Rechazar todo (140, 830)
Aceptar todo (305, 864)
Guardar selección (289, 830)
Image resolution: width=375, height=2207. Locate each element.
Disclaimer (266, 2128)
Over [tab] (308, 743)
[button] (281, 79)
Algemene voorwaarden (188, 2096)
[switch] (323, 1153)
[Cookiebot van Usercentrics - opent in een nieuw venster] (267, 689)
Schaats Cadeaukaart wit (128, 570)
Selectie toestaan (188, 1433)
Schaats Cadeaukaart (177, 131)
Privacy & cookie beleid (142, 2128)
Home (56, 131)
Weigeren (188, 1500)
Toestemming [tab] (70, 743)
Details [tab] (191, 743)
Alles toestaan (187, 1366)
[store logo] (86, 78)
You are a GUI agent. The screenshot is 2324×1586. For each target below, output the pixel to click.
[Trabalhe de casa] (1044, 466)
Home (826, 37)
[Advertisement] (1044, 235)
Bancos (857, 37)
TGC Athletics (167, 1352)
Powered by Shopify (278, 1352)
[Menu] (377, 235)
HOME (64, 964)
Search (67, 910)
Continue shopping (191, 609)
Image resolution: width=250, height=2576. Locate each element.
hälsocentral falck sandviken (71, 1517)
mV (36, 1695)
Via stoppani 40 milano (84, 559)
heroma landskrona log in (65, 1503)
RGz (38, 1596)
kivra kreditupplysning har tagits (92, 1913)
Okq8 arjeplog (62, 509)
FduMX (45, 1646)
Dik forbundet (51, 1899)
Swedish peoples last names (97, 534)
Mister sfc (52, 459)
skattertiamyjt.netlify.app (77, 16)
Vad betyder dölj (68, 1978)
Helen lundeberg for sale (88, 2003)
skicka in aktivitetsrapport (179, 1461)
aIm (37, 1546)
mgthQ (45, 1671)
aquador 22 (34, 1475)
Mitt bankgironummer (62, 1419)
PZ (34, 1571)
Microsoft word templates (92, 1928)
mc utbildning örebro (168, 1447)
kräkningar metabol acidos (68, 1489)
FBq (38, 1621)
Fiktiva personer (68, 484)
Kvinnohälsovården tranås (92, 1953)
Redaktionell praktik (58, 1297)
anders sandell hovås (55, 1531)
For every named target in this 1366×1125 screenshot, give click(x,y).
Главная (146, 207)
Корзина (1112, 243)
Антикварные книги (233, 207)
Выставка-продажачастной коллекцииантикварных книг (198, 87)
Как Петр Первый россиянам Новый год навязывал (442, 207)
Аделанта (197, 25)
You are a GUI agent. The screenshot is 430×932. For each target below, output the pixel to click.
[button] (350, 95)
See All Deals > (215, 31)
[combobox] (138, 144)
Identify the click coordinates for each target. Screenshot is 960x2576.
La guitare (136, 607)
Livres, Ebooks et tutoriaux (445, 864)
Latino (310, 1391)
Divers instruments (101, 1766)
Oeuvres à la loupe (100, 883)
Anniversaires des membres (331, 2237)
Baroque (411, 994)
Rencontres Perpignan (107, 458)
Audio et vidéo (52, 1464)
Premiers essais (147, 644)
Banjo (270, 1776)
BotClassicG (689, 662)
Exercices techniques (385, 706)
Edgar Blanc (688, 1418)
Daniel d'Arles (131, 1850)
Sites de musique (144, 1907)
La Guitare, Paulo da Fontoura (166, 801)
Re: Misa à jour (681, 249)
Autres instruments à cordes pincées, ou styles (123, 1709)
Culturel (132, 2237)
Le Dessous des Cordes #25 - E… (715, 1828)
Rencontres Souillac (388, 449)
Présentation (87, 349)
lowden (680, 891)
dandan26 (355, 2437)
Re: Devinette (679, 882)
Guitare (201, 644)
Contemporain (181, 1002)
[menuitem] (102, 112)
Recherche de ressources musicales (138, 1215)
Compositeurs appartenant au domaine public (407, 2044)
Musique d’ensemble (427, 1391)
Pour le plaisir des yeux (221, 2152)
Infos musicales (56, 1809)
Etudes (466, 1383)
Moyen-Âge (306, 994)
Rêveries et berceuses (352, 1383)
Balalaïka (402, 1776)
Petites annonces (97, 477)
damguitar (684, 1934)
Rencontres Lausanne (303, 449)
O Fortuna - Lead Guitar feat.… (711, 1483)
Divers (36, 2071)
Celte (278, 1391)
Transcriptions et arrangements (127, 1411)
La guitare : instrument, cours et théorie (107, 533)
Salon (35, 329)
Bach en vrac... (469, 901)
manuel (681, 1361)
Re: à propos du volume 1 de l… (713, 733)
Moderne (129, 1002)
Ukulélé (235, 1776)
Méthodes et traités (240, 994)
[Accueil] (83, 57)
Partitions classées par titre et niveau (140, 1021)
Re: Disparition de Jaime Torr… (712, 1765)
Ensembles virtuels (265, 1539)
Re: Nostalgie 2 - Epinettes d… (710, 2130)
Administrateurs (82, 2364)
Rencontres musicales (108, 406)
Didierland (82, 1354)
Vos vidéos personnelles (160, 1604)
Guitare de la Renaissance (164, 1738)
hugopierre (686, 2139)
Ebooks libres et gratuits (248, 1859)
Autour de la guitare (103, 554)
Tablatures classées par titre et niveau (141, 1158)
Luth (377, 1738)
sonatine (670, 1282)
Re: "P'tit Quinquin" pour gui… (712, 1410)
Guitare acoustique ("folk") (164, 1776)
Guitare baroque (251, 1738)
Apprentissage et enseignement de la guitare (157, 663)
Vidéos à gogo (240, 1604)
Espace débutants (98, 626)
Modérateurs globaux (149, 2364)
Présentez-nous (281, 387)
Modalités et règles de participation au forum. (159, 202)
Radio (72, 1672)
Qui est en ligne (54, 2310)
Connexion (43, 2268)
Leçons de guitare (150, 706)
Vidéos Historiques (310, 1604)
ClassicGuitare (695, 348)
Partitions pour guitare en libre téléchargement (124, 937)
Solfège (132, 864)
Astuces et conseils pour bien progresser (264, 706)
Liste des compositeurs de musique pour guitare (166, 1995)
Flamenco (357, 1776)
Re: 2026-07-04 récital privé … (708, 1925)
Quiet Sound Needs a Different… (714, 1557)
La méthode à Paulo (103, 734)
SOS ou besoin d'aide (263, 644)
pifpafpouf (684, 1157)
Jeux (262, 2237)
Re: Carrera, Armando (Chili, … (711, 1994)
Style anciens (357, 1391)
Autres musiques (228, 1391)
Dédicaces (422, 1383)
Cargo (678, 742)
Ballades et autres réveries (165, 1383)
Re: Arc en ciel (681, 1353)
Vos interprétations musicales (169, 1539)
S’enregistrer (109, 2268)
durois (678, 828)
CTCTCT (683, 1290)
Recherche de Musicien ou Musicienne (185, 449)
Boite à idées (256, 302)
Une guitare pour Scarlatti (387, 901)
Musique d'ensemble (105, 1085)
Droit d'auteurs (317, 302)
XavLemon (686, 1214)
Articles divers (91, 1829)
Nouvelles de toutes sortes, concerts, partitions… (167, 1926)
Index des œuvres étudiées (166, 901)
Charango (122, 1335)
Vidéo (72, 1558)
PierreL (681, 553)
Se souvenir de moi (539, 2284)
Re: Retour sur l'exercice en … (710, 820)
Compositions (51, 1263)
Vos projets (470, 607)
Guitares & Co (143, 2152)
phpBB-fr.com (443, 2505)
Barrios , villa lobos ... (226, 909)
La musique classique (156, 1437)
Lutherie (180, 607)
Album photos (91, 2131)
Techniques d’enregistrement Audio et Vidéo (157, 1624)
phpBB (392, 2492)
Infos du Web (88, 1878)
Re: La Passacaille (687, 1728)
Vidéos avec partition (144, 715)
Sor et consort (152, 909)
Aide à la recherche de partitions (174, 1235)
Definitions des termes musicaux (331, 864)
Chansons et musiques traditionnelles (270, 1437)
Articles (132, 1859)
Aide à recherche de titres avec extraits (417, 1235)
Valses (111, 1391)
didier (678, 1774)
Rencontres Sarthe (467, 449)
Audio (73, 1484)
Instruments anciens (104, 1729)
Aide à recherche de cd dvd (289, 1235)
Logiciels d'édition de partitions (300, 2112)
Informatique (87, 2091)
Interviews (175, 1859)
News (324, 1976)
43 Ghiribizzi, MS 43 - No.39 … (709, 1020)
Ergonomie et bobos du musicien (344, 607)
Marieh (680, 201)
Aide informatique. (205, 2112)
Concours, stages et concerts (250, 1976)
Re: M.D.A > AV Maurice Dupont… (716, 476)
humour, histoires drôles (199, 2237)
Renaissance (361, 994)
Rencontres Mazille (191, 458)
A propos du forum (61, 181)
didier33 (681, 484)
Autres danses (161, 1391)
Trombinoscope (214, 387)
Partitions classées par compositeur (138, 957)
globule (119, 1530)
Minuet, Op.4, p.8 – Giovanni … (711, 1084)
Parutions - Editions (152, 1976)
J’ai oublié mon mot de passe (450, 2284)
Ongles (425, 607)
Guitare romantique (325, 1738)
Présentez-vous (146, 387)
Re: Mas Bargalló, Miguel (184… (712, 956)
::::
## Activity:
What is needed is a verbatim copy of every line in the records above from the one containing "Présentation (87, 349)" down to the one containing "Autour de la guitare (103, 554)", both included, and nothing more.

## Output of the task:
Présentation (87, 349)
lowden (680, 891)
dandan26 (355, 2437)
Re: Devinette (679, 882)
Guitare (201, 644)
Contemporain (181, 1002)
[menuitem] (102, 112)
Recherche de ressources musicales (138, 1215)
Compositeurs appartenant au domaine public (407, 2044)
Musique d’ensemble (427, 1391)
Pour le plaisir des yeux (221, 2152)
Infos musicales (56, 1809)
Etudes (466, 1383)
Moyen-Âge (306, 994)
Rêveries et berceuses (352, 1383)
Balalaïka (402, 1776)
Petites annonces (97, 477)
damguitar (684, 1934)
Rencontres Lausanne (303, 449)
O Fortuna - Lead Guitar feat.… (711, 1483)
Divers (36, 2071)
Celte (278, 1391)
Transcriptions et arrangements (127, 1411)
La guitare : instrument, cours et théorie (107, 533)
Salon (35, 329)
Bach en vrac... (469, 901)
manuel (681, 1361)
Re: à propos du volume 1 de l… (713, 733)
Moderne (129, 1002)
Ukulélé (235, 1776)
Méthodes et traités (240, 994)
[Accueil] (83, 57)
Partitions classées par titre et niveau (140, 1021)
Re: Disparition de Jaime Torr… (712, 1765)
Ensembles virtuels (265, 1539)
Re: Nostalgie 2 - Epinettes d… (710, 2130)
Administrateurs (82, 2364)
Rencontres musicales (108, 406)
Didierland (82, 1354)
Vos vidéos personnelles (160, 1604)
Guitare de la Renaissance (164, 1738)
hugopierre (686, 2139)
Ebooks libres et gratuits (248, 1859)
Autour de la guitare (103, 554)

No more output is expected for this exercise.